Not much our fear is. Why? The spirit of prejudice and the set mind that says God you've got to work this way and only that way. When they saw our Lord healing on the Sabbath they said you're breaking the rules.
Whose rules? Yours. Not God's. But they had their rules.
Can't do this. See?
The Lord didn't mind their rules. He just went on doing his work the way the Father told him to do it.
Quench not the spirit by a mind that is prejudiced by concepts of how God can work. It has not been shaped by the word of God. One of the greatest fears I have of the emerging movement and I thank God for it have returned to the great doctrines of the Reformation. Call it what you want.
Reform, teaching, Calvinism. Give it any name you want. My heart rejoices. My fear is this.
It will end up in the same icebox that drove a past generation away from these things because we began to encrust the expression of those powerful doctrines with prejudice and human ideas as to how they could express themselves in the life and worship of the church. I'm sure there are some of my dear brethren who'd say, well, I'll buy his doctrine but this business can't have that. This is a whole aspect of scriptural truth that is just as clear as total depravity, election, particular redemption and all the rest. That in the midst of God's gathered people there should be no prejudice in a set mind as to how God can work and cannot work.

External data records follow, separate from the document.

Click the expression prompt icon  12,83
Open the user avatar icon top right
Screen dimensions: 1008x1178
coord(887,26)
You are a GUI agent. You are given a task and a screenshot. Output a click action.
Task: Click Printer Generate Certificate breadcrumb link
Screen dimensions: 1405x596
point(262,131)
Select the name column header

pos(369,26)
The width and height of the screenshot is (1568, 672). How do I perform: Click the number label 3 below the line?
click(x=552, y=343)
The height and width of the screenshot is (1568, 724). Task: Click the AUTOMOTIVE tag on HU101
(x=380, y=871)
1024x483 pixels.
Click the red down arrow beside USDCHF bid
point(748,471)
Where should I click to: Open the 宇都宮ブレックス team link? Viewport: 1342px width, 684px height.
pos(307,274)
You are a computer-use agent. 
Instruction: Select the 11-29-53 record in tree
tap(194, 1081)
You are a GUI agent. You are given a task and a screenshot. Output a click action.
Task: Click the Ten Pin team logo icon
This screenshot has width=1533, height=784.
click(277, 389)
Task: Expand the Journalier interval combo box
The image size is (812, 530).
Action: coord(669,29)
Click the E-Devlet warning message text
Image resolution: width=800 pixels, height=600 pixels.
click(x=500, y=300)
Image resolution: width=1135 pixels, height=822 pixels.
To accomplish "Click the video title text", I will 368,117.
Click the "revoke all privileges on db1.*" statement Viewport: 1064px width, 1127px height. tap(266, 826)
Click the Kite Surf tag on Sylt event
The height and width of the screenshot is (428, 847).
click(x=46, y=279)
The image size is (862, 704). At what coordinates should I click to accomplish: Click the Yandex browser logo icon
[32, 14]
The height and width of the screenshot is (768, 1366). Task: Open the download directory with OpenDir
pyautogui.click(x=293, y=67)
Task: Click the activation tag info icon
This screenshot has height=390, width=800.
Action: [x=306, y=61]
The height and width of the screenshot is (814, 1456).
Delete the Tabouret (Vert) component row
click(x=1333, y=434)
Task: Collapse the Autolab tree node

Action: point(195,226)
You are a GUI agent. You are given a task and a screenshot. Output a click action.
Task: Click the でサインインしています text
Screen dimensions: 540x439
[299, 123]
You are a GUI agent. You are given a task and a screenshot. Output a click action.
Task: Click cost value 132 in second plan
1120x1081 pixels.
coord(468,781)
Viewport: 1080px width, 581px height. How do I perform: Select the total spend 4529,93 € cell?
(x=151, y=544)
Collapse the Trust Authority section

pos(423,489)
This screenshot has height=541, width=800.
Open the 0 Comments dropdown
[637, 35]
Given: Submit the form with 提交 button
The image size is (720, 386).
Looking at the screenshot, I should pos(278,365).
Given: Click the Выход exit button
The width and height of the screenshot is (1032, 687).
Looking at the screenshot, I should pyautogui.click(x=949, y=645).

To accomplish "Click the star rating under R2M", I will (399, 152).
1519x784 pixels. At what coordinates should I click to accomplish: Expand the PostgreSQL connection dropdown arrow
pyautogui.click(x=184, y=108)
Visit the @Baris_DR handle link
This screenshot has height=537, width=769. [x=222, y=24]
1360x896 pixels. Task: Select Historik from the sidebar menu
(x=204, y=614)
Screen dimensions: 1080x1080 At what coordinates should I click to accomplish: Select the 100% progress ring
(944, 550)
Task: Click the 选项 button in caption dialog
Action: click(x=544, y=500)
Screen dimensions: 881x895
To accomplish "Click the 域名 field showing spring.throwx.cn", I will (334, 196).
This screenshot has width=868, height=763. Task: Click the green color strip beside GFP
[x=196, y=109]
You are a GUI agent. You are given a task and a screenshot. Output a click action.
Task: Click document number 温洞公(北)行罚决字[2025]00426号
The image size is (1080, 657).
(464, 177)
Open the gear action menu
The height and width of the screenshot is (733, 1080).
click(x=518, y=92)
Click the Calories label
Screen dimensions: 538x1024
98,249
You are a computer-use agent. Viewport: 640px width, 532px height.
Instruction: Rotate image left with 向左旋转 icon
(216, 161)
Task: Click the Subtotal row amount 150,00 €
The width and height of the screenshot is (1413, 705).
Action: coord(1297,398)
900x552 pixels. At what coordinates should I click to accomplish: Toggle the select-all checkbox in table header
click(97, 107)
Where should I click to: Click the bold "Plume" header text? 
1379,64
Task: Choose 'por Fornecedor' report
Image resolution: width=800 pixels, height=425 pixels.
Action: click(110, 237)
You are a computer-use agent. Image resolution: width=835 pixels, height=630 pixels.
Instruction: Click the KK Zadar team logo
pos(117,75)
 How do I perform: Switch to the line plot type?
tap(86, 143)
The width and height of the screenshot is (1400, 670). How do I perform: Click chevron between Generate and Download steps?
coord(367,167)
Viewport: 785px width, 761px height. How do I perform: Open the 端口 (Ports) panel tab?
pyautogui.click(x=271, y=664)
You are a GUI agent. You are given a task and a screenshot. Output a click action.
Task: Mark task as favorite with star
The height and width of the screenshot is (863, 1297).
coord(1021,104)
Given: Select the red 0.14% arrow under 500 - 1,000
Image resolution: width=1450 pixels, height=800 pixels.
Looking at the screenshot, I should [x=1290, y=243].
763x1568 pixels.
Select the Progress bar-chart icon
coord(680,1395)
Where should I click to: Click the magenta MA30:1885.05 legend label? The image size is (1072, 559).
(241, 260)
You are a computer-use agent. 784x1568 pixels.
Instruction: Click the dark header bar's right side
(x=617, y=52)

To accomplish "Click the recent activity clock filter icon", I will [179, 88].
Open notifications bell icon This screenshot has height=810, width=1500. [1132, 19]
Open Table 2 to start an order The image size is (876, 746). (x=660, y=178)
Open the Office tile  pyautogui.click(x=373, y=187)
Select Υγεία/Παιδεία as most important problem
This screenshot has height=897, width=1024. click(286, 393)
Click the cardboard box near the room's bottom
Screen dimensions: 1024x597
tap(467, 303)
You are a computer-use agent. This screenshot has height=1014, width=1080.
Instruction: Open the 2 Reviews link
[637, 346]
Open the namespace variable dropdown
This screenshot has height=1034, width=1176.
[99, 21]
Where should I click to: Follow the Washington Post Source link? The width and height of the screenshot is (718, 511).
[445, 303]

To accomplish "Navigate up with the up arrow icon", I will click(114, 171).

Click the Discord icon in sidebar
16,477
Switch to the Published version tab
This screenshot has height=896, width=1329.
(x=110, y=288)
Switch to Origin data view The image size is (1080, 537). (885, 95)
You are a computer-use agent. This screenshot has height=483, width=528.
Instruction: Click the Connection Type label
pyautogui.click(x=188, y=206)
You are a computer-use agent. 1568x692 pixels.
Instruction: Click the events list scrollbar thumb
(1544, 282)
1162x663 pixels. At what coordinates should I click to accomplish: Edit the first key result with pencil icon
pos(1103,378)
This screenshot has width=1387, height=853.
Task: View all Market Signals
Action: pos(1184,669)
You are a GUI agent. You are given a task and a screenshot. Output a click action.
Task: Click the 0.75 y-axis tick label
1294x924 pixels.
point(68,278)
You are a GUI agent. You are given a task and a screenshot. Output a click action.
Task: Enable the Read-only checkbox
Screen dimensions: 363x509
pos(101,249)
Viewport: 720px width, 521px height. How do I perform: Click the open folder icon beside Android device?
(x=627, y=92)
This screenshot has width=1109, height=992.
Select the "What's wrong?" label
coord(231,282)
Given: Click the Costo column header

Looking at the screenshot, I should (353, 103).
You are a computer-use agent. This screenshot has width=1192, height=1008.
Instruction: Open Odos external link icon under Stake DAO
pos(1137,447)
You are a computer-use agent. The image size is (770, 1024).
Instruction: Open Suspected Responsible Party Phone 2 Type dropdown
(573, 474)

Scripture is our boundary and I tell you there's a lot of room to move. Even if God were pleased to take some man who'd been spiritually impotent for years. Suppose a man had been struggling for years and years in bondage and while the word was preached the Holy Spirit revealed Christ. What would you do if someone got shot right up out of his seat in this place?
You'd say, hallelujah, God's revealed his son to me. The chains are broken. I'm free. And began to just break out in praise to God.
What would you do? Would you find it in your heart to say, Lord, I never heard this before but that's alright Lord. If that's your word that's fine with me. And would you say, here, let's go on Pentecostal.
And what would your attitude be? There's a good test of whether or not you've got a big wall of prejudice in a set mind as to how God can work. Don't quench the Spirit with this.
Quenching by Unjust Criticism and Clerical Individualism
Next thing that causes a quenching of the Spirit is what I'm going to call unjust criticism of immature servants of Christ.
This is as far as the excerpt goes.